Sejarah Desa Jungkare
Desa
Jungkare
menurut riwayat dahulu berupa hutan belukar banyak
ditumbuhi glagah alang alang. Kemudian datang ditempat ini dua bersaudara yang
selanjutnya disebut nama :
1. Nyai Jengkare dan adiknya
2. Kyai Ageng Gribig
Dua
orang membakar hutan belukar kemudian bekas api pembakaran dijadikan pedukuhan
dan ditanami macam-macam tanaman pohon. Kalau dilihat peta desa ini pantas
dahulu bekas api pembakaran sebab bentuknya ditepi berliku-liku. Tanaman
peninggalan Nyai Jengkare yang sekarang masih hidup ialah pohon nangka gedhe.
Setelah
pedukuhan ini banyak penghuninya, Kyai Ageng Gribig Jengkar dari pedukuhan ini
menuju ke arah barat sampai Jatinom. Jengkar dari dukuh ini ke Jatinom (
Jengkar dalam bahasa Jawa Jengkare menjadi Jungkare) Nyai jengkare disuruh
Menetap dan sesekali dikunjungi Kyai Ageng Gribig. Menurut cerita para sesepuh
Kyai Ageng Gribig tiap bulan puasa mengimami shalat tarawih di Jungkare.

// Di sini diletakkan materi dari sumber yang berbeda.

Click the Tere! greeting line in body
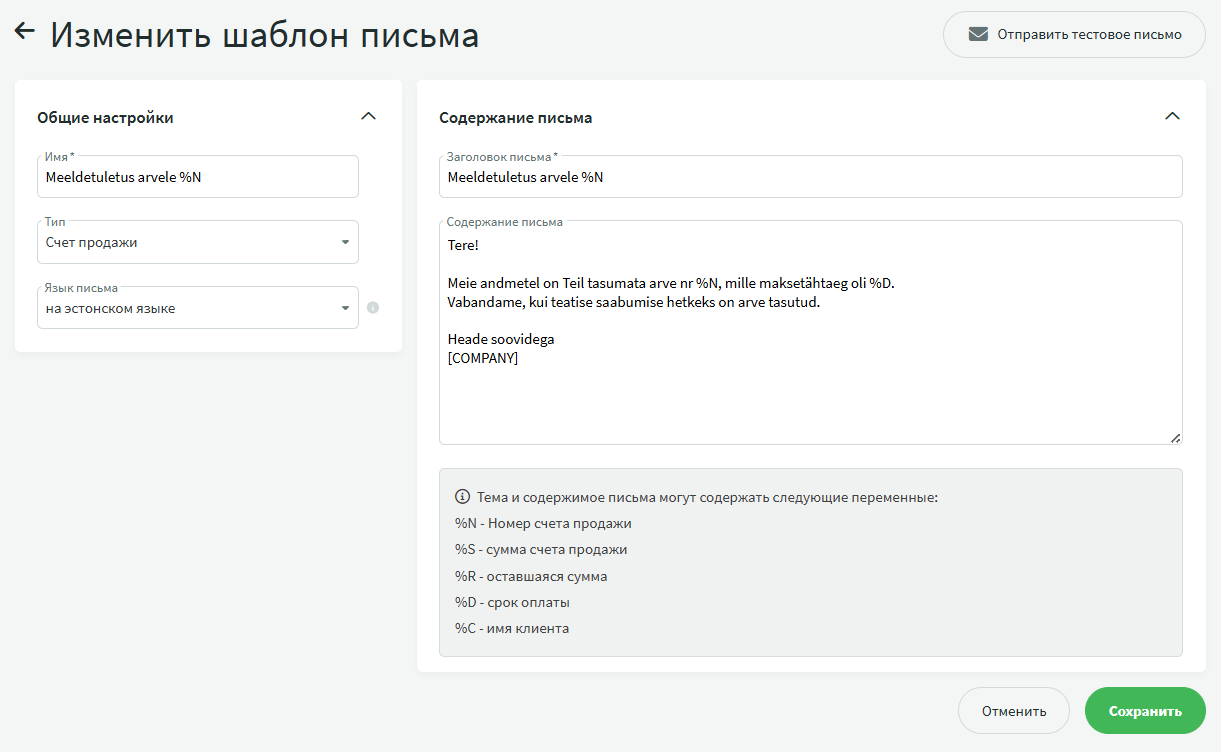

Setelah selesai Tarawih di Jungkare kembali ke Jatinom mengimami shalat Tarawih
di Jatinom.
Desa
Jungkare disebut juga Karangjungke karena seorang Bupati Anom Jungkare
bertempat tinggal di Desa Karanganom yaitu Bandoro Kliwon Reksodipuro I alias
Muthahal. Riwayatnya pada akhir perang Diponegoro seorang pahlawan bernama Kyai
Mojo putra Kyai Mojo yang dimakamkan di desa Janti bermarkas di Desa Jungkare.

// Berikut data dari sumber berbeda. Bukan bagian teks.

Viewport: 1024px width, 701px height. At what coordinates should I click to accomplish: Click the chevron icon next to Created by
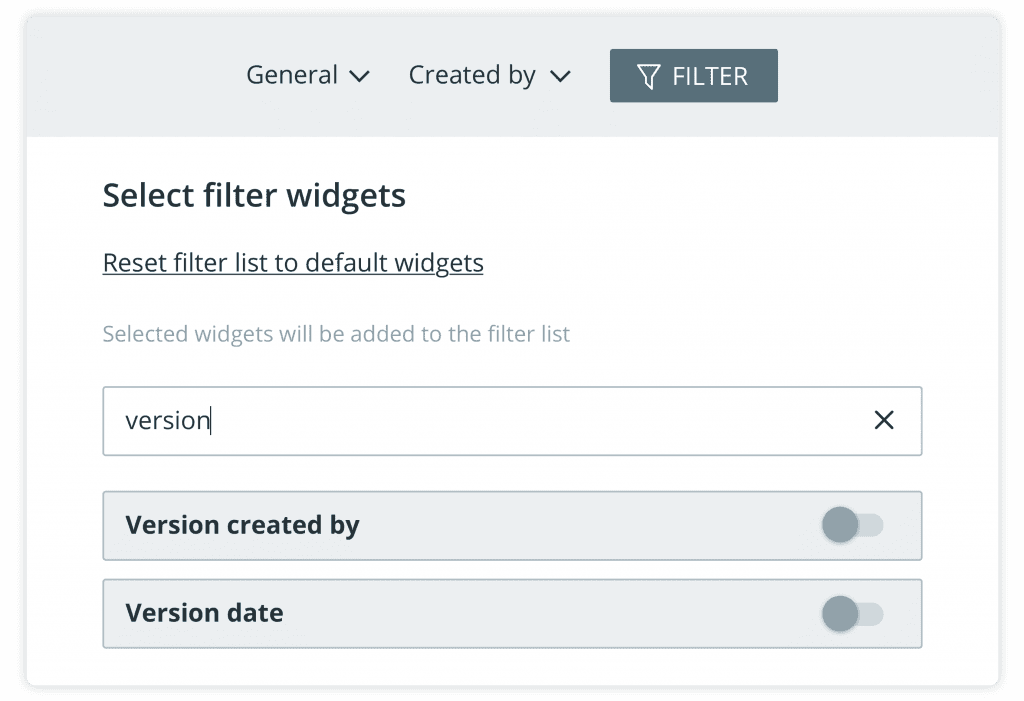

Satu kompi pasukan Belanda masuk Desa Jungkare untuk menangkap Kyai Mojo tetapi
tidak berhasil. Disebabkan kesaktian Kyai Mojopasukan Belanda tidak terarah dan
anak buah Kyai Mojo bersembunyi di gua-gua buatan pasukan Kyai Mojo, sekarang
masih ada terletak ditepi sungai sebelah barat desa Jungkare yang sekarang
dikenal dengan nama Rong Pedhet. Hal ini karena dahulu ada sapi kecil/pedhet
yng digembala disungai dekat gua itu masuk dan sulit keluar lagi.
Satu
kompi pasukan Belanda setelah beberapa hari di Jungkare tidak dapat menemukan
Kyai Mojo dan anak buahnya, kembali dan lapor kepada atasannya. Kemudian
Gubernur Jendral Belanda berunding dengan Raja Surakarta bagaimana
caranya untuk dapat
menengkap Kyai Mojo. Hasil Perundingan dikeluarkan sayembara siapa yang dapat
menangkap dan menyerahkan Kyai Mojo di istana Surakarta diberi kedudukan
pangkat Bupati Anom/Kliwon tujuh keturunan, gelar Tumenggung sayembara
disiarkan keseluruh kerajaan Surakarta. Mengingat setelah tertangkapnya
Pangeran Diponegoro pasukannya menjadi buyar dan lumpuh, termasuk Kyai Mojo
rupa-rupanya menjadi putus harapan untuk melanjutkan perang, maka dipanggillah
salah seorang anak buah Kyai Mojo yang tersetia bernama Muthahal disuruh
menghadap Raja Surakarta masuk sayembara dan sanggup menangkap Kyai Mojo yang
nantinya akan berada di Kleco supaya dijemput dan diserahkan raja di istana
Surakarta.
Muthahal
berangkat keistana Surakarta,Kyai Mojo berangkat ke Kleco mengambil jalan dari
Jungkare, Jebugan, Karanganom, Jurangjero menuju Janti,ziarah orang tuanya.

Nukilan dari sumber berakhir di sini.